WASHINGTON (AP) — The Environmental Protection Agency on Friday proposed to eliminate a program that requires large-scale industrial polluters to report greenhouse gas emissions to the government to warm the planet.
The program requires refineries, power plants, oil wells and landfills to report emissions Without the risk of penalty, officials are trying to identify highly polluted facilities and develop policies to reduce carbon dioxide and other greenhouse gas emissions. Experts say the report makes businesses publicly responsible for emissions.
Since the program was launched in 2009, US industry has collectively reported a 20% decline in carbon emissions, driven primarily by the closure of coal-fired power plants.
EPA administrator Lee Zeldin called the greenhouse gas reporting program a “burden” and did not help improve human health and the environment.
Zeldin said that removing the rules would save American companies over a decade, while saving up to $2.4 billion in regulatory costs over a decade. If confirmed, this proposal removes reporting obligations for most large industrial facilities in the United States, as well as fuel and industrial gas suppliers, carbon dioxide injection sites.
“The greenhouse gas reporting programme is nothing more than a bureaucratic deficit that does nothing to improve air quality,” Zeldin said in a statement.
“It drives American businesses and billions of dollars of manufacturing, living expenses, risking the prosperity of our country and hurting the American community,” he said.
But experts say they’ll drop the requirements – as Zeldin promised when he unleashed what he called in March The biggest day of deregulation In US history, large increases in emissions take risks as businesses are not publicly responsible for what they emit into the air. And they say that while losing data, the EPA is reducing air quality monitoring elsewhere – it will do that It’s difficult to fight climate change.
Joseph Goffman, who headed the EPA’s Air and Radiation Department under President Joe Biden, said he would eliminate the greenhouse gas reporting program.

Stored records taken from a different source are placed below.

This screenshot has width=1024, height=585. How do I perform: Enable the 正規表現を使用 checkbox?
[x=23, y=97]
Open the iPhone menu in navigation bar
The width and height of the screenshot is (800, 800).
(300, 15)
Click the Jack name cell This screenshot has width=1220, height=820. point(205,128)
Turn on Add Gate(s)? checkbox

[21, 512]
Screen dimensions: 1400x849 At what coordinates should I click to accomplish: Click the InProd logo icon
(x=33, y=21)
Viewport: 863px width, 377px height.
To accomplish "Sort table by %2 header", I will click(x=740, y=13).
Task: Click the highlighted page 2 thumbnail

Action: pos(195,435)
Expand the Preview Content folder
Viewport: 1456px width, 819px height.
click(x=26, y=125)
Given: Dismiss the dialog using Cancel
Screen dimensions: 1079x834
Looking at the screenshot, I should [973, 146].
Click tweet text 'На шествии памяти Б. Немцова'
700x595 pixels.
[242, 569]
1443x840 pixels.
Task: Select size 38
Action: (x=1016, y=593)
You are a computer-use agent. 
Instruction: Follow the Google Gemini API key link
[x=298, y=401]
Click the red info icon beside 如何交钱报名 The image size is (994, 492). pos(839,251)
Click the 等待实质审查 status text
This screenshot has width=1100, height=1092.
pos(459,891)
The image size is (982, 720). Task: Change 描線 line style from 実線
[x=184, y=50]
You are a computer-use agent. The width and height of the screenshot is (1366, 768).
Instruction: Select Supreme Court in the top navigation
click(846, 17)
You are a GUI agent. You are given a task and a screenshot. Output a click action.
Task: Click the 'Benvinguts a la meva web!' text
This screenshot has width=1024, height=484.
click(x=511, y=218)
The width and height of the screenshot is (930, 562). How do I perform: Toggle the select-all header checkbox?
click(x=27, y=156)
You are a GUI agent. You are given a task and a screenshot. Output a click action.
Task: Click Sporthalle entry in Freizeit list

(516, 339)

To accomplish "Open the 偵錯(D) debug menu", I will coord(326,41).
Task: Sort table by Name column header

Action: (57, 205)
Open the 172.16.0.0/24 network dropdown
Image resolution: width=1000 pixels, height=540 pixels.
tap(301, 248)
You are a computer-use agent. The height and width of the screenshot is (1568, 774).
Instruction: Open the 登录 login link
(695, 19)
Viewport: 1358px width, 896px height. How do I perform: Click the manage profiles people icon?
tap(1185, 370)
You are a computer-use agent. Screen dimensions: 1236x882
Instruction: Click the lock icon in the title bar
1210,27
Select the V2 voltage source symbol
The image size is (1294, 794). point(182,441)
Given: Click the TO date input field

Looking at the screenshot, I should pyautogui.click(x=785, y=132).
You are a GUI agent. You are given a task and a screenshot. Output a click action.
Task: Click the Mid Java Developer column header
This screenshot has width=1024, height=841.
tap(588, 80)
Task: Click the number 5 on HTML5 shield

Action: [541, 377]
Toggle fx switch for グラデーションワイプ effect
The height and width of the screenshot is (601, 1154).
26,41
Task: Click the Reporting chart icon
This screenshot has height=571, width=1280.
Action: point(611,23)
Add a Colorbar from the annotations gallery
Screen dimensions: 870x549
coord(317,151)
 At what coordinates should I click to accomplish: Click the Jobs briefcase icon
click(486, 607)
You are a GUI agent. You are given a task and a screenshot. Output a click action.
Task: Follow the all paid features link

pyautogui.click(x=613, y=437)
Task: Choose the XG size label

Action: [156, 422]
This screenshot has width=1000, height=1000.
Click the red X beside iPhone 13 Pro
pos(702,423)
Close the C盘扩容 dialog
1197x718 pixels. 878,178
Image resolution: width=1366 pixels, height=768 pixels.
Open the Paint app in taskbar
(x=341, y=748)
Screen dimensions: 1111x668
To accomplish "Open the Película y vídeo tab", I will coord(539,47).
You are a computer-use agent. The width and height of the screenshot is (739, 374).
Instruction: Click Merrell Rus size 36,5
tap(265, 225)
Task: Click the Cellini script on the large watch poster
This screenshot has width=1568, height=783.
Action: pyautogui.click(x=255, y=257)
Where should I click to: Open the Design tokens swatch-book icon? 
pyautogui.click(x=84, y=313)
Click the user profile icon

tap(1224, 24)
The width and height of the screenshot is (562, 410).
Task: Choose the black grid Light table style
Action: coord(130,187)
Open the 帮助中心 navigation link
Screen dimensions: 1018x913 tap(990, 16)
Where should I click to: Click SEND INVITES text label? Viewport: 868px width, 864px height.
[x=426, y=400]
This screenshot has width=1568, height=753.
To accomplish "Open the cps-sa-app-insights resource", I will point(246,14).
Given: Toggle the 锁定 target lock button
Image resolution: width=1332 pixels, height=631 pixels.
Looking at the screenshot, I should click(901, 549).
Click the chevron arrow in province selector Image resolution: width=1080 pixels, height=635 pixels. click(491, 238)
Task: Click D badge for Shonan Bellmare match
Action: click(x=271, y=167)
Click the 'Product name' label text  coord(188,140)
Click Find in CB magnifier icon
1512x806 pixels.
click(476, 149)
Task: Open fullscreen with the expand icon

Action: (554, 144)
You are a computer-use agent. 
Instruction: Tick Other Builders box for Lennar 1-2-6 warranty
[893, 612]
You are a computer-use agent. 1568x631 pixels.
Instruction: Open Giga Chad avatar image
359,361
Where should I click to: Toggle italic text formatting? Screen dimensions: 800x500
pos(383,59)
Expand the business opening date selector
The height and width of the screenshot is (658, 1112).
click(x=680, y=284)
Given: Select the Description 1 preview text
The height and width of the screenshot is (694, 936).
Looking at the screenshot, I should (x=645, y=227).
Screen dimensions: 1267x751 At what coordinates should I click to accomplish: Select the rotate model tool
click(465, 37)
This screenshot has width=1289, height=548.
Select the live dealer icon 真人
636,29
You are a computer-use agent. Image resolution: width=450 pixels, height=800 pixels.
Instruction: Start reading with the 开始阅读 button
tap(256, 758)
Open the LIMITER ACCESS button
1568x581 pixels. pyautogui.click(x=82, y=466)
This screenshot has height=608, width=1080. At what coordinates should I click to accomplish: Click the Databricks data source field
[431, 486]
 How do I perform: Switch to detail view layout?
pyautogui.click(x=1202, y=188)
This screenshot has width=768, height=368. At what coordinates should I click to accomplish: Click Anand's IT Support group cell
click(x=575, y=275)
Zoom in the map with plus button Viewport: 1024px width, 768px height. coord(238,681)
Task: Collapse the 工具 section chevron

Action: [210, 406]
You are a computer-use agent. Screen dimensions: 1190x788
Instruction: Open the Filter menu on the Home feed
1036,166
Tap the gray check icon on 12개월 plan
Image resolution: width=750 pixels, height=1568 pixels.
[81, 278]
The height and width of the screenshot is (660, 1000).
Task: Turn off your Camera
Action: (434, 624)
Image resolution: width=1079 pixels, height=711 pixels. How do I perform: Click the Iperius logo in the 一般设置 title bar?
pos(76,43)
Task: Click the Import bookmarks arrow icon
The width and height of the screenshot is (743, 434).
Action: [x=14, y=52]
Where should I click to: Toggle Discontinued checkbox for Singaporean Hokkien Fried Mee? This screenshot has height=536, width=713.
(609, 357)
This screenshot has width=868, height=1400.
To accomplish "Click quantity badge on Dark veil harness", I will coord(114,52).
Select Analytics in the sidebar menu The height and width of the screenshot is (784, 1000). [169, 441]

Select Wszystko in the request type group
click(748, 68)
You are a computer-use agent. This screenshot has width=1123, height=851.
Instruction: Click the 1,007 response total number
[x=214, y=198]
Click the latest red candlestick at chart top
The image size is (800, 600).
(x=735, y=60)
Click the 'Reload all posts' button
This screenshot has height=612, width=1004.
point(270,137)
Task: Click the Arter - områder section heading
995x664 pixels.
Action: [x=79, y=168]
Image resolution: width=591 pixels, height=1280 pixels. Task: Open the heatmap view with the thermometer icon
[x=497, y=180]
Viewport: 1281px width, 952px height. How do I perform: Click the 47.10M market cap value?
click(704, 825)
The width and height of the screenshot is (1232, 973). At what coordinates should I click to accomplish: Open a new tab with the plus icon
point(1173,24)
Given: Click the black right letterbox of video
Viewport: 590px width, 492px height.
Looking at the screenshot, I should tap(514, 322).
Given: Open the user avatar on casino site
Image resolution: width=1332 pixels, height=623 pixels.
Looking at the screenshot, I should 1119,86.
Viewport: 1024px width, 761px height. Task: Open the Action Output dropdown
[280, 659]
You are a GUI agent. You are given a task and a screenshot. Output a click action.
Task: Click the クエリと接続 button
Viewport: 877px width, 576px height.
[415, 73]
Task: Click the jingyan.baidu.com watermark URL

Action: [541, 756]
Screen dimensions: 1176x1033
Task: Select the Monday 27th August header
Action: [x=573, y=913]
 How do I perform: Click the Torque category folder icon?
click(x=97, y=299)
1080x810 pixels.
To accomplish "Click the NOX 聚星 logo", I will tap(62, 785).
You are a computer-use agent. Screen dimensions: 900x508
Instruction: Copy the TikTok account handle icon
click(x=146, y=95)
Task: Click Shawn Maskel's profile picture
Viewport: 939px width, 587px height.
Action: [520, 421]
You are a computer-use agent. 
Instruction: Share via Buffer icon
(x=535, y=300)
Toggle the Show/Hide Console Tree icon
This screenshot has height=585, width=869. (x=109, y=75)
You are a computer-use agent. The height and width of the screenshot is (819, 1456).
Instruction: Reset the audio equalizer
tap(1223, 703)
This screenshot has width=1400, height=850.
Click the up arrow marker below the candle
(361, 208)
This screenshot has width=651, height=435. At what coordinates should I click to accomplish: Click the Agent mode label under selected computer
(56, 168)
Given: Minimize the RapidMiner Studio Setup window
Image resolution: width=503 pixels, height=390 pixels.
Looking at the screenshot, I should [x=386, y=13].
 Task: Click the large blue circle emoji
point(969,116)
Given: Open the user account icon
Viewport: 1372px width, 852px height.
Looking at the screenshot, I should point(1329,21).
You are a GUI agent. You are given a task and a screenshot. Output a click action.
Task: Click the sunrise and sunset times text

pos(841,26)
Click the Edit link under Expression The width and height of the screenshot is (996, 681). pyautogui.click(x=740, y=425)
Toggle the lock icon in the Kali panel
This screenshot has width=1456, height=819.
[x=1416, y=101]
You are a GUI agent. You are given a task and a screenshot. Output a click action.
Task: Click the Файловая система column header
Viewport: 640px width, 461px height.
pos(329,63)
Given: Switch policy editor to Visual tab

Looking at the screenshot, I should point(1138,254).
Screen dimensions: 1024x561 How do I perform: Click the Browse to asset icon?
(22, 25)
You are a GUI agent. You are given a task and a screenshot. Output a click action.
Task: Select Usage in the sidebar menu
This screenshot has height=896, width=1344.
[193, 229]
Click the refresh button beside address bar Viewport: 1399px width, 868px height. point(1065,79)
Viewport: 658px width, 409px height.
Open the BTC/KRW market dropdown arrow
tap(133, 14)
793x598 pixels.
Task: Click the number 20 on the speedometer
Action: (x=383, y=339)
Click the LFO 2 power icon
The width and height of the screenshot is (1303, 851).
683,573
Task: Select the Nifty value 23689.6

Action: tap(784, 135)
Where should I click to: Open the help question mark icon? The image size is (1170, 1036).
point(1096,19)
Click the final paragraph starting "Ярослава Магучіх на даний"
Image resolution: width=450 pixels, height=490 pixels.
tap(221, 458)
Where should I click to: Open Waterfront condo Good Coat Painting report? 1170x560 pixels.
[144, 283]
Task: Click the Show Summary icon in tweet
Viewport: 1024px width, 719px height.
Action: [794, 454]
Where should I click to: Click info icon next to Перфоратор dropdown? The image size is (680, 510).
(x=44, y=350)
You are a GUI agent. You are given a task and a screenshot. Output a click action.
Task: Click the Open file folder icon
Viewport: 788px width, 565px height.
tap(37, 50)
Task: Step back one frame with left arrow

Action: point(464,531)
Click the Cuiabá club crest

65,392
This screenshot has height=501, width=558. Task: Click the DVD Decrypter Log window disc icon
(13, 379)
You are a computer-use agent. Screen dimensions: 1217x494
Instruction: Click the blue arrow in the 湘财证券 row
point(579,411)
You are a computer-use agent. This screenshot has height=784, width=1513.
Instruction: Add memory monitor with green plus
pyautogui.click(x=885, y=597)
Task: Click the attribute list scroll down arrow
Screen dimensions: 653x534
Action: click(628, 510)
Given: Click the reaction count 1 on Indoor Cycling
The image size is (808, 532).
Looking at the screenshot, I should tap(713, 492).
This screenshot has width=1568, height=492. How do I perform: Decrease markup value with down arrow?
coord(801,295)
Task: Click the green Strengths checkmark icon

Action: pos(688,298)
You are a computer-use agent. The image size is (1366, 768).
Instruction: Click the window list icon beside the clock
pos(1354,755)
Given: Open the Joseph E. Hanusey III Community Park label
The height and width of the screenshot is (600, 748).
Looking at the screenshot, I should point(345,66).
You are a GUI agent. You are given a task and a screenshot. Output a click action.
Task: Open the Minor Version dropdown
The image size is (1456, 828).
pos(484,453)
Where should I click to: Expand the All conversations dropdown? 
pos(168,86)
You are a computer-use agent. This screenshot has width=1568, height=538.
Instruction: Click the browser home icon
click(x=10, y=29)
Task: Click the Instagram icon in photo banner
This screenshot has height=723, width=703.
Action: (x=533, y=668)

By hiding pollution information from the public, “Manager Zeldin denis Americans the ability to see the harmful consequences of his actions regarding climate pollution, air quality and public health,” Goffman said. The Trump administration places polluters in front of people’s health. ”
“If you don’t know who the polluters are, they can’t do anything to hold them accountable,” said David Doniger, a senior strategist at the Natural Resources Defense Council, an environmental group.
While large-scale polluters may want to keep climate pollution a secret, he added that public, state and local policymakers “relied on this data” for more than 15 years. Even before the EPA set stricter standards, Doniger said many have led many to reduce climate pollution.
However, Zeldin said that reducing the overall regulatory burden on the US industry allows businesses to “focus compliance spending on actual, concrete environmental benefits.”
The Greenhouse Gas Reporting Program covers 47 source categories, with more than 8,000 U.S. facilities and suppliers need to calculate greenhouse gas emissions each year, Zeldin said.
“Following a careful review, the EPA proposed that there is no requirement for collecting GHG emissions information from businesses (The Clean Air Act) and will not continue to collect ongoing, costly data that will help meet the agency’s legal duties,” he said.
The EPA will accept public comments on the proposal more than six weeks after the plans are published in the federal register, which is expected in the coming days.